Le parole sconvolgenti che raccontano la più terribile fabbrica della morte nazista, ne “L’inferno di Treblinka”, primo reportage dai campi firmato da Vasilij Grossman, il più popolare corrispondente di guerra dell’Armata rossa.

Le testimonianze dell’orrore dei lager, raccolte da Wolfgang Sofsky ne “L’ordine del terrore”, i versi struggenti della poesia “C’è un paio di scarpette rosse” di Joyce Lussu. Sono alcuni esempi dei brani e componimenti letti dagli studenti detenuti della sede carceraria dell’Ipseoa “Federico di Svevia” durante la celebrazione della “Giornata della Memoria”, nel pomeriggio di lunedì 27 gennaio.

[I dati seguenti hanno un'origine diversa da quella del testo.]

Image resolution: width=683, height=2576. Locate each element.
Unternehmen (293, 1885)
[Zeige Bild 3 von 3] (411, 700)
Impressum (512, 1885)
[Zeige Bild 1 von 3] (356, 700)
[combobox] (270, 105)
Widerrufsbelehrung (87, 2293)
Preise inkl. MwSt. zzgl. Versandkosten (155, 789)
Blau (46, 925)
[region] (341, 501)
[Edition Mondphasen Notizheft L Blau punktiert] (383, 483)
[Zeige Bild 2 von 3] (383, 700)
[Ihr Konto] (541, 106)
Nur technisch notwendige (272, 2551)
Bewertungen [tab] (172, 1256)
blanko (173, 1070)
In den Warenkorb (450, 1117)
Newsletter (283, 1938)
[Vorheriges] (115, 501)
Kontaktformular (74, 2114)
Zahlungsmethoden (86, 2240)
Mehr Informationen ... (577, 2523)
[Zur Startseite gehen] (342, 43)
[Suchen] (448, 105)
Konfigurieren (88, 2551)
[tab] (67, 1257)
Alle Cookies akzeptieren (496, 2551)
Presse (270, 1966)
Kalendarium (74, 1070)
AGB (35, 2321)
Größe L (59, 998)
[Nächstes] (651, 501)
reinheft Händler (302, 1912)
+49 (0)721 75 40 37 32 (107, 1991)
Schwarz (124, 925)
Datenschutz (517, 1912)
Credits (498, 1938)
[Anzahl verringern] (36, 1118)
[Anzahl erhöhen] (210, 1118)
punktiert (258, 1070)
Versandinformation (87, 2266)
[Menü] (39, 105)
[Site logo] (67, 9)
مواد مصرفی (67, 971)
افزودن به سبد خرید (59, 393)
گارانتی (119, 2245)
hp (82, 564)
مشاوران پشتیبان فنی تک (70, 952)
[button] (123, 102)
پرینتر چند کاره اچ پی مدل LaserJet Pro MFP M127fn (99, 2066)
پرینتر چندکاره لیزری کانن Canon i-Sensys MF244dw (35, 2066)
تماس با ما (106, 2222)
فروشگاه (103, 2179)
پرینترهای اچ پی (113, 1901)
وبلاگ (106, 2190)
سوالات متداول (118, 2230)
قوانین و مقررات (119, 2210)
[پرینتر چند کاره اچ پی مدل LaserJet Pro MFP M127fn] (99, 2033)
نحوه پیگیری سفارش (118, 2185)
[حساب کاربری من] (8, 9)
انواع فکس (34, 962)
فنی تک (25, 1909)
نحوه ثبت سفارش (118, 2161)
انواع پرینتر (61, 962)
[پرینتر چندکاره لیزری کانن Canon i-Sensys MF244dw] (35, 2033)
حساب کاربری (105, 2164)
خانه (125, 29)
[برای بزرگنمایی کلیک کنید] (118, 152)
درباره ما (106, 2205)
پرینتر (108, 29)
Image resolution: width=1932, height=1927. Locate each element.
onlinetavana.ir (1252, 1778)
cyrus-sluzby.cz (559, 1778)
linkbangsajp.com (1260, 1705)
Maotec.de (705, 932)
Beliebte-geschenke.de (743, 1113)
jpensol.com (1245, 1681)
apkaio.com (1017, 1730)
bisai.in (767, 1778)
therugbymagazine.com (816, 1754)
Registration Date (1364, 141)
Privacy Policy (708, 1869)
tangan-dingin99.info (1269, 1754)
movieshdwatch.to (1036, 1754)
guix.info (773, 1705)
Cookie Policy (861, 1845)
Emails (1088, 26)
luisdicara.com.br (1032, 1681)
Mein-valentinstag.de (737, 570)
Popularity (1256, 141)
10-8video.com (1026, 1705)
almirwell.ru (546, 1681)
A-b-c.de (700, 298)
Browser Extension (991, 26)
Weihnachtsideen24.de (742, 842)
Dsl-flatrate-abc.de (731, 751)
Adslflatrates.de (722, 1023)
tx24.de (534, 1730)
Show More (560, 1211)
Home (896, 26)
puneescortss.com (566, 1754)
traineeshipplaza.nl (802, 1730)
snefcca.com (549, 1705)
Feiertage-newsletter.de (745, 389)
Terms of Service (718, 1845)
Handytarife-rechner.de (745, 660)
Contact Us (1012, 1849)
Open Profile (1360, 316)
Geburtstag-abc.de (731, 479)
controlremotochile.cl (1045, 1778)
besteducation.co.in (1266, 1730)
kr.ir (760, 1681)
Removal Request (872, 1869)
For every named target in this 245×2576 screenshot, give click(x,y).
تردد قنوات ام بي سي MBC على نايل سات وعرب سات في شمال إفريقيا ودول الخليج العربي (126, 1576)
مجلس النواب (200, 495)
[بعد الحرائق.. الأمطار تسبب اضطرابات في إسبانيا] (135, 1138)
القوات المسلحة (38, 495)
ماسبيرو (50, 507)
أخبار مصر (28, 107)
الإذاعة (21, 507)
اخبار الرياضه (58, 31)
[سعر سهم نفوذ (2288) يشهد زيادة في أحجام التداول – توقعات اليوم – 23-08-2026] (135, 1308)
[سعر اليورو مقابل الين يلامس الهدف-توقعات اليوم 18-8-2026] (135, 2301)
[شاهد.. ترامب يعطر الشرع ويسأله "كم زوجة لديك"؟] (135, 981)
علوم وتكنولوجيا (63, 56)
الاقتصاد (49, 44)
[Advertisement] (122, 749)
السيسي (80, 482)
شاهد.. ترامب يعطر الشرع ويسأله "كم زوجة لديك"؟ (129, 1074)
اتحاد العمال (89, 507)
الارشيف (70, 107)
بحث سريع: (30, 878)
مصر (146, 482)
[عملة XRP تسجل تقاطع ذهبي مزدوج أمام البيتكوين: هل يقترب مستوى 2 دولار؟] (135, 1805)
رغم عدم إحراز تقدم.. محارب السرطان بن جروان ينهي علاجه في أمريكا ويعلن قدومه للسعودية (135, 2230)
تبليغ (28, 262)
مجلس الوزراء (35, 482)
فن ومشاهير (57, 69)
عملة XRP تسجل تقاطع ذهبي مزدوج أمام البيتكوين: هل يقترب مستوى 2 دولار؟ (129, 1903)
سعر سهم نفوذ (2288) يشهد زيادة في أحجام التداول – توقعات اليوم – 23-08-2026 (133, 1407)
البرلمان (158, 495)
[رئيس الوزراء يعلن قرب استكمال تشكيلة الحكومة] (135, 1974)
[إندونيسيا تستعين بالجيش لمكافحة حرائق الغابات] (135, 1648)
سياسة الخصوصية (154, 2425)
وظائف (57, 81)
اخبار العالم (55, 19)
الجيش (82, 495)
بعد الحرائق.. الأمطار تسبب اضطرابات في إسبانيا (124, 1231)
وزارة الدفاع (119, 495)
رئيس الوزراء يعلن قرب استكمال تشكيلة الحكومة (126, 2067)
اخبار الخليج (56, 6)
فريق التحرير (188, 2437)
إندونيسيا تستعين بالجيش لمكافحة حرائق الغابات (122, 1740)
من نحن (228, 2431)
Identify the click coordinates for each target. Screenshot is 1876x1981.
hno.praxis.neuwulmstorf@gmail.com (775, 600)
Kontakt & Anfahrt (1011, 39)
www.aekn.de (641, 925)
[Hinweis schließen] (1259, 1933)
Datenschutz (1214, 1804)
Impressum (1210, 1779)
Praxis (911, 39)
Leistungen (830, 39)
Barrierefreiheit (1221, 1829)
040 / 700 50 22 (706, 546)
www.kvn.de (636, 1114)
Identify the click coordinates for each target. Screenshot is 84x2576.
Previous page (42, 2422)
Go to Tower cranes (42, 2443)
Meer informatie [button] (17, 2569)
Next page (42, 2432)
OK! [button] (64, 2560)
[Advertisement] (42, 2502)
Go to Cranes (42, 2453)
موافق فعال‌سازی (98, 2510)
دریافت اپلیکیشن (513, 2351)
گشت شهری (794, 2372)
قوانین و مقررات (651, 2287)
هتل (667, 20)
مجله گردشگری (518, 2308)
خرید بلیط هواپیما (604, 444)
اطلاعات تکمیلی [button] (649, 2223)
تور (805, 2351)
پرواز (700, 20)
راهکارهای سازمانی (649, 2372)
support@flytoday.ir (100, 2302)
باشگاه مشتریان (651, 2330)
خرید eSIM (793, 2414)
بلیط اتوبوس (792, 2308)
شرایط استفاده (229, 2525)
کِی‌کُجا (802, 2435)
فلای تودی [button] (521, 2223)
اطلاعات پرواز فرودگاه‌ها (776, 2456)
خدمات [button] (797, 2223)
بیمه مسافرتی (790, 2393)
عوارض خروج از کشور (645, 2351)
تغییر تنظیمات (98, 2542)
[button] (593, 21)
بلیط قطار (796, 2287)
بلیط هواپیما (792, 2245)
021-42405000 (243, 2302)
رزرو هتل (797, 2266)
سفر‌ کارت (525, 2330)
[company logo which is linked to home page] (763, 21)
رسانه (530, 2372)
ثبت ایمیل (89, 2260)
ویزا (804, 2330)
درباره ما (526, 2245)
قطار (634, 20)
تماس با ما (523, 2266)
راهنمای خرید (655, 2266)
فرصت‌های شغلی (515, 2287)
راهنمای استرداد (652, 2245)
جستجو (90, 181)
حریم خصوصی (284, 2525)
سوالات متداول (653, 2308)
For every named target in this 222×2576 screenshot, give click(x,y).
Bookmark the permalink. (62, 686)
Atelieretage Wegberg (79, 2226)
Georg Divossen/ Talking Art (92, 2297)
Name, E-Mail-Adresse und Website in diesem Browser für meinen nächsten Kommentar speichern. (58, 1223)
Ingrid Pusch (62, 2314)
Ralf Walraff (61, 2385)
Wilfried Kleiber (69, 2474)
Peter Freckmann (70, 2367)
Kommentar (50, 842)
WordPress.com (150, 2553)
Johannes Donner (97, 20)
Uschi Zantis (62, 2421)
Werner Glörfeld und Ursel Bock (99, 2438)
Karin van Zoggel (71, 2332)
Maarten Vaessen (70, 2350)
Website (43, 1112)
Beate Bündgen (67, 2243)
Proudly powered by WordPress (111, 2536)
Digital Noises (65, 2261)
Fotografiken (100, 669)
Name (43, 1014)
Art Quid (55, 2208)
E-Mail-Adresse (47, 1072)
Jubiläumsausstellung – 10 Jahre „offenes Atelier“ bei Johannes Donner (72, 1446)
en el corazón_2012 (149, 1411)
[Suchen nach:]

Gli alunni, a turno, sono intervenuti nello spazio scenografico ideato da un allievo, delimitato da fili di lana con le immagini emblematiche della Shoah. Un riferimento simbolico al filo spinato dei campi di sterminio, ma anche al legame forte con la storia, che non si deve mai spezzare. La professoressa Anna Di Gregorio, ospite dell’incontro, ha in seguito presentato alla platea un video-reportage da Auschwitz. Una sequenza di immagini rese ancora più toccanti dalle parole della scrittrice olandese di origine ebraica Etty Hillesum, definita il “cuore pensante della baracca”, tra le vittime dell’Olocausto.